The story’s resolution sees all the humans save Fennec killed, with more than a few People of the Lakes, including Ranquin, winding up as meals for Kroll, their erstwhile protector. The Doctor theorizes that Kroll only grew to such size because of the holy relic it swallowed, so while Kroll is attacking the refinery, he rushes out on its decks and just so happens to see the outline of the relic embedded in Kroll’s hide. One quick jab of the segment detector later and Kroll has been split into hundreds of much smaller squidlings for some reason, as the segment of the Key to Time ceases its transformative effects once it is returned to its original form. It’s a decent use of the segment in the story, driving the underlying plot while not being the sole focus, much as Holmes used the chunk of jethryk as a narrative catalyst in “The Ribos Operation.”

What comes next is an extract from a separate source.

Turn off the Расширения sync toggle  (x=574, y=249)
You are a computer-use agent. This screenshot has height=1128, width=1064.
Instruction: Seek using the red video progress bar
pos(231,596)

With Kroll no longer supplying the methane needed to feed the protein compression centrifuges, the refinery becomes useless (aside from a quick two minutes of filler where it almost explodes, necessitating the Doctor’s intervention), theoretically returning the moon to the People of the Lakes. They, meanwhile, have been freed from their worship of an overgrown appetizer. As with the last story Holmes told of a successful revolution, “The Sun Makers,” the Doctor toodles off before the oppressed and the oppressors have a chance to hash things out; details just aren’t the Fourth Doctor’s thing, nor, truth be told, that of any of his predecessors either. It’s pithy and a bit breezy, as one expects from Robert Holmes and, indeed, the Fourth Doctor. The story does what it says on the tin, no more and no less.